J’avais complètement oublié ce rendez-vous. Je me répands en excuses. La jeune journaliste me demande froidement si elle peut enregistrer notre conversation. Je fais oui tout en sachant que le principe d’une conversation, c’est de ne laisser aucune trace. Elle travaille pour un de ces hebdos gratuits qui traînent sur les comptoirs de cafés du coin. […] La machine enregistre. En fin de compte vous n’écrivez que sur l’identité ? Je n’écris que sur moi-même. Vous l’avez déjà dit, ça. Ça n’a pas l’air d’avoir été entendu. Vous avez l’impression qu’on ne vous écoute pas ? Les gens lisent pour se chercher et non pour découvrir un autre. Paranoïaque ? On ne l’est jamais assez. Pensez-vous que vous serez un jour lu pour vous-même ? C’était ma dernière illusion avant de vous croiser. Vous me paraissez différent dans la réalité. Je ne me rappelle pas qu’on se soit déjà rencontrés dans un livre. Elle ramasse son matériel avec cet air ennuyé capable de vous pourrir une journée ensoleillée.129

On le constate, l’ambiance carabinée du départ ne se résorbe pas au fil de l’entretien, bien au contraire, elle empire. L’écrivain réitère parler avant tout non d’identité, mais de lui-même. La répétition de ce propos, d’ailleurs pointée sèchement par la journaliste (« vous l’avez déjà dit ça »), n’y fait rien ; les gens ne veulent rien comprendre. Laferrière se moque alors quelque peu de la journaliste, peu subtile sur les distinctions réalité / fiction (« Vous me paraissez différent dans la réalité. Je ne me rappelle pas qu’on se soit déjà rencontrés dans un livre »). L’énonciation de la scène – les paroles de la journaliste et du narrateur sont livrées sans distinction typographique – redouble l’impression d’ennui profond de l’exercice.
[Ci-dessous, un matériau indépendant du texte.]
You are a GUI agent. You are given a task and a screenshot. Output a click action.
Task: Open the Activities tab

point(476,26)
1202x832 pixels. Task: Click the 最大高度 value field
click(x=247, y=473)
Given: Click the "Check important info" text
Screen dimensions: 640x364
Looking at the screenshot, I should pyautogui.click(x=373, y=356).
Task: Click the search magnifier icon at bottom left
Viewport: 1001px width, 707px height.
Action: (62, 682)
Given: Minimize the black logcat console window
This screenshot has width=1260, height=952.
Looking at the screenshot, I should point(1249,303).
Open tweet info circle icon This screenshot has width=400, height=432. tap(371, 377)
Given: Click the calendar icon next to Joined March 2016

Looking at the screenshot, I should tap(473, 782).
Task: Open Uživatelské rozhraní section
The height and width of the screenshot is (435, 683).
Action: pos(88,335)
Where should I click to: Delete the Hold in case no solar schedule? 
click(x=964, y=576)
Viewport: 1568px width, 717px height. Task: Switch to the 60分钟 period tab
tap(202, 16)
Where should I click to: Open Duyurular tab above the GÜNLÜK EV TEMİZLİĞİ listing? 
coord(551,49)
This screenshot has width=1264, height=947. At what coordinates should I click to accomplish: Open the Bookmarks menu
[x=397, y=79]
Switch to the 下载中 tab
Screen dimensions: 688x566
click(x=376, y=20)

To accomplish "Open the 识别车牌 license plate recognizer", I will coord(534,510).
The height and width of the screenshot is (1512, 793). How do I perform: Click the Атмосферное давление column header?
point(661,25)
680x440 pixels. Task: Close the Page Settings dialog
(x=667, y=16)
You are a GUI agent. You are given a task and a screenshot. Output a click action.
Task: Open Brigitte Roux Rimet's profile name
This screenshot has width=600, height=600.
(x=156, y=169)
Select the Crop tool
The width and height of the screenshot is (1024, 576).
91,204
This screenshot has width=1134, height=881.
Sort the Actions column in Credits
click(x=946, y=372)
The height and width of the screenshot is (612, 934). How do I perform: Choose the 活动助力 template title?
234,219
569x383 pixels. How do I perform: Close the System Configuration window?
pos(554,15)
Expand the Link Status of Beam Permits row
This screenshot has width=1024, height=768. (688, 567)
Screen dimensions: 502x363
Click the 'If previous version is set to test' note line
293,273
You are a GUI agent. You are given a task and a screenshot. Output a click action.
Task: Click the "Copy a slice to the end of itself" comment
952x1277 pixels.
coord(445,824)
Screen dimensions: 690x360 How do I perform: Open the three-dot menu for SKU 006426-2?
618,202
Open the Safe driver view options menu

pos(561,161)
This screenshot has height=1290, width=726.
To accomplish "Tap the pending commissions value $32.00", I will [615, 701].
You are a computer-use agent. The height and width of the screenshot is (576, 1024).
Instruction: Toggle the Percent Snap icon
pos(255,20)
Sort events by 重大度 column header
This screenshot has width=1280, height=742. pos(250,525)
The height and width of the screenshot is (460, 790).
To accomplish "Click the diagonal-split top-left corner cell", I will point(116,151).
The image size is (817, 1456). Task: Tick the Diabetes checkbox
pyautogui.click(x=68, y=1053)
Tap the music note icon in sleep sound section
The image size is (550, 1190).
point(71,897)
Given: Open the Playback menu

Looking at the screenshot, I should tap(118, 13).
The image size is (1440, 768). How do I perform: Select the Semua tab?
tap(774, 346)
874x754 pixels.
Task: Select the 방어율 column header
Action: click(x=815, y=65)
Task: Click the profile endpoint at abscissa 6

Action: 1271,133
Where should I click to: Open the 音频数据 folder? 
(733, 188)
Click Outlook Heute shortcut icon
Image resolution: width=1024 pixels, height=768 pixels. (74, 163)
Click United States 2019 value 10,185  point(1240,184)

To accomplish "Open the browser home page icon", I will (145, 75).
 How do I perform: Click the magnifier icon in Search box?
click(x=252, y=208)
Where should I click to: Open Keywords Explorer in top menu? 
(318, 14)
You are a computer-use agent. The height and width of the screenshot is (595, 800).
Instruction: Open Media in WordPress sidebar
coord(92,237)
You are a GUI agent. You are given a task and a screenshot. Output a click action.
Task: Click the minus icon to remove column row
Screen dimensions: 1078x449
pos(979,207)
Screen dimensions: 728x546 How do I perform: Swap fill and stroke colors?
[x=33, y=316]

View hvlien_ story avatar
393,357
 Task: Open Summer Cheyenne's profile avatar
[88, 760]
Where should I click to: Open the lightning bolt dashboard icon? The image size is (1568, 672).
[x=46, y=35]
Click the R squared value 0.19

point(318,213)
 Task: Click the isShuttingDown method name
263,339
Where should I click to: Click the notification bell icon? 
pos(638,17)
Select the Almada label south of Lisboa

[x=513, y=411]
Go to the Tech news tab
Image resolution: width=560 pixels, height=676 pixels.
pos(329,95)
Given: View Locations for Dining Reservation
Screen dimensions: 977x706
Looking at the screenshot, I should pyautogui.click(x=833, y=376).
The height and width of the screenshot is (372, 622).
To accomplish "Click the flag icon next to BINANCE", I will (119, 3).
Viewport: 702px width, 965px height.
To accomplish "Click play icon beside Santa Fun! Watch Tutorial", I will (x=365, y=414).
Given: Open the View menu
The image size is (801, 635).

Si le narrateur de Comment faire l’amour laisse poindre une complicité entre lui et l’intervieweuse Miz Bombardier – complicité qui s’accentuera nettement dans l’entrevue réelle qui aura lieu après la sortie du roman –, il n’en demeure pas moins qu’il présente l’entretien comme une « joute », voire même un affrontement, où il s’agit de briller, de parer les coups à l’aide de répliques bien trouvées :

Miz Bombardier se tourne maintenant vers moi : « J’ai lu votre roman, j’ai bien ri, mais vous n’aimez pas les femmes, m’a-t-il semblé ?

R. : Les Nègres aussi.

Miz B. sourit J’avais gagné la première manche.130

128 Dany Laferrière, Je suis un écrivain japonais, op. cit., p. 169. 129 Dany Laferrière, L’énigme du retour, op. cit., p. 32-33.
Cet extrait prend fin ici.